§ **Task directions**
Copying rule for the data below: take the line containing "At what coordinates should I click to accomplish: Like" and every line after it to the end, exactly, and drop all pictures.
[[ Source information, beginning ]]
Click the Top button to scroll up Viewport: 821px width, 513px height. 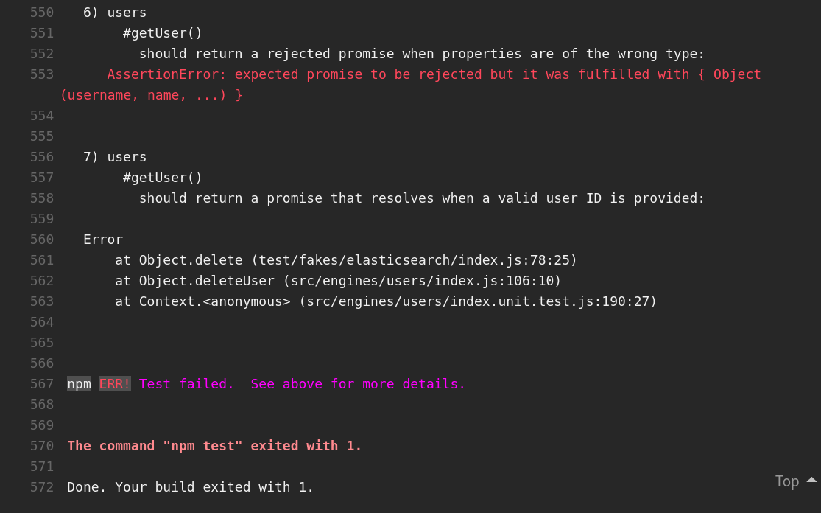pos(787,481)
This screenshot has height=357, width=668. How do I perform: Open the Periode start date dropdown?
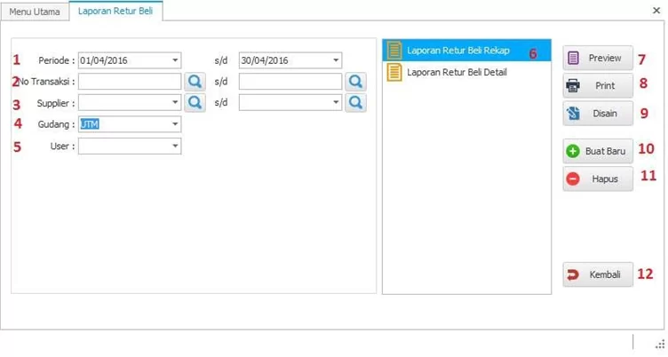click(x=175, y=60)
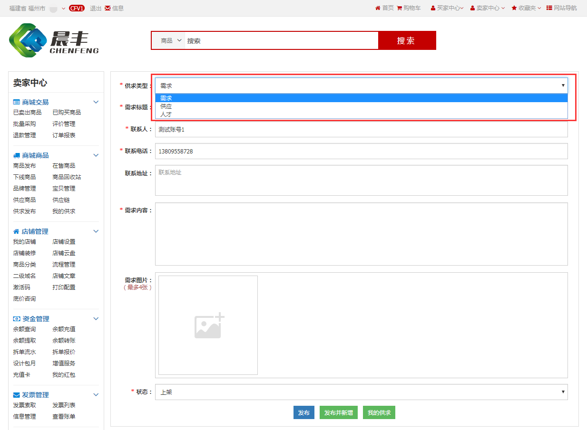The image size is (587, 430).
Task: Click the add image placeholder icon
Action: pos(209,325)
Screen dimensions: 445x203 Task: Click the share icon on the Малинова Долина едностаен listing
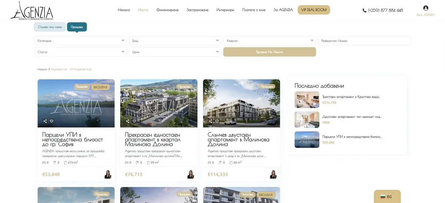click(128, 121)
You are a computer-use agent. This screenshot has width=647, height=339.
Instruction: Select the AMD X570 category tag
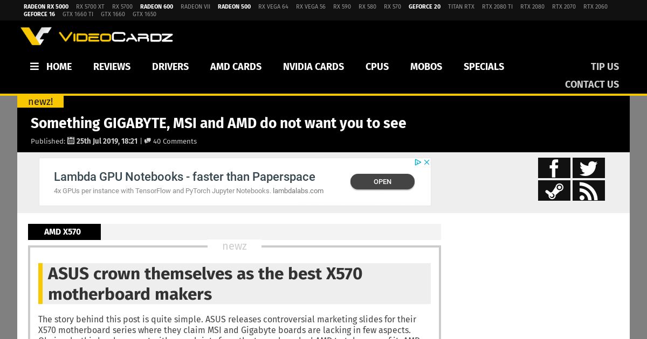(64, 232)
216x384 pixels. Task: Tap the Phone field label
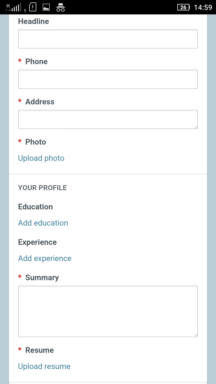[x=36, y=62]
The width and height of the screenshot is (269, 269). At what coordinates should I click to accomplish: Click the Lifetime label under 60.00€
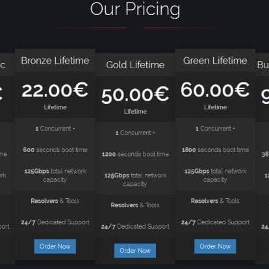(x=215, y=107)
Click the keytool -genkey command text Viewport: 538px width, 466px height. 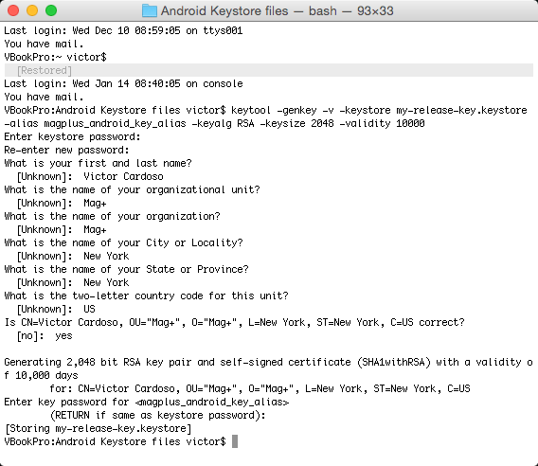274,110
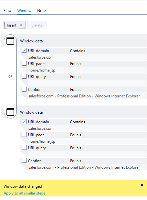Change Equals operator of first URL page
This screenshot has height=200, width=147.
76,64
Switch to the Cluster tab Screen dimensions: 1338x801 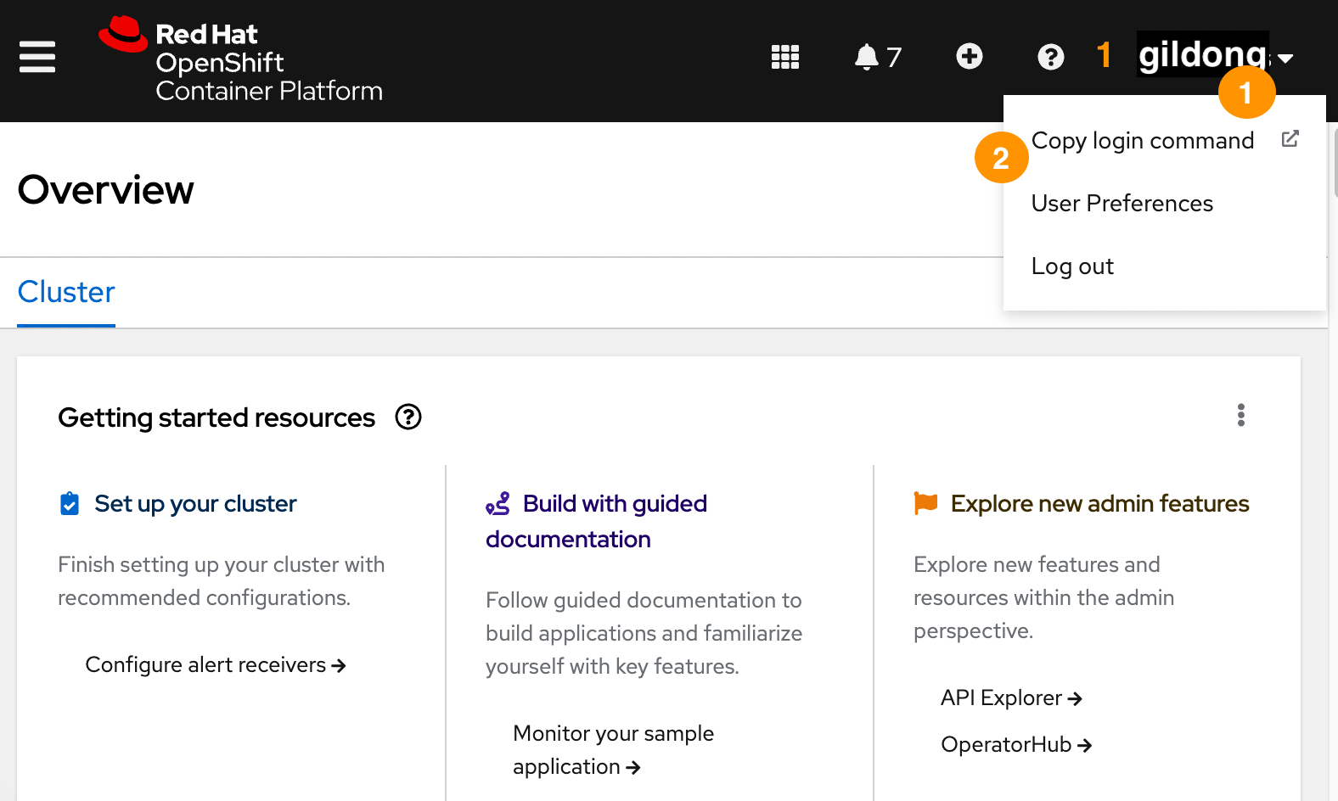(x=66, y=292)
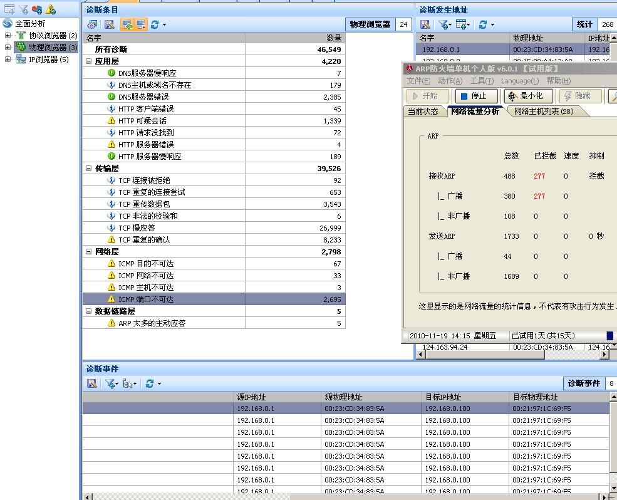Open the refresh dropdown arrow in 诊断事件 toolbar

pos(159,383)
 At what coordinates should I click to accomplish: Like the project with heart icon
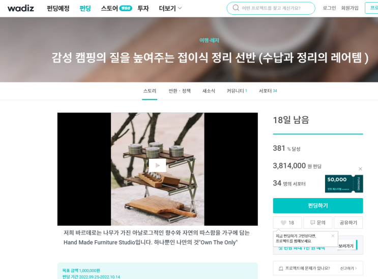click(x=287, y=222)
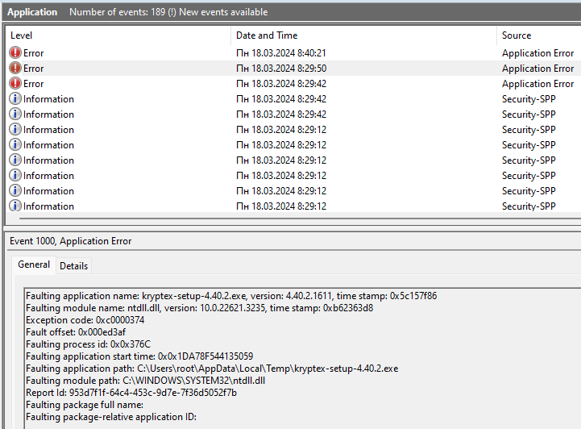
[[ Source information, end ]]
§ **Expected answer**
 At what coordinates should I click to accomplish: Like the project with heart icon
click(x=287, y=222)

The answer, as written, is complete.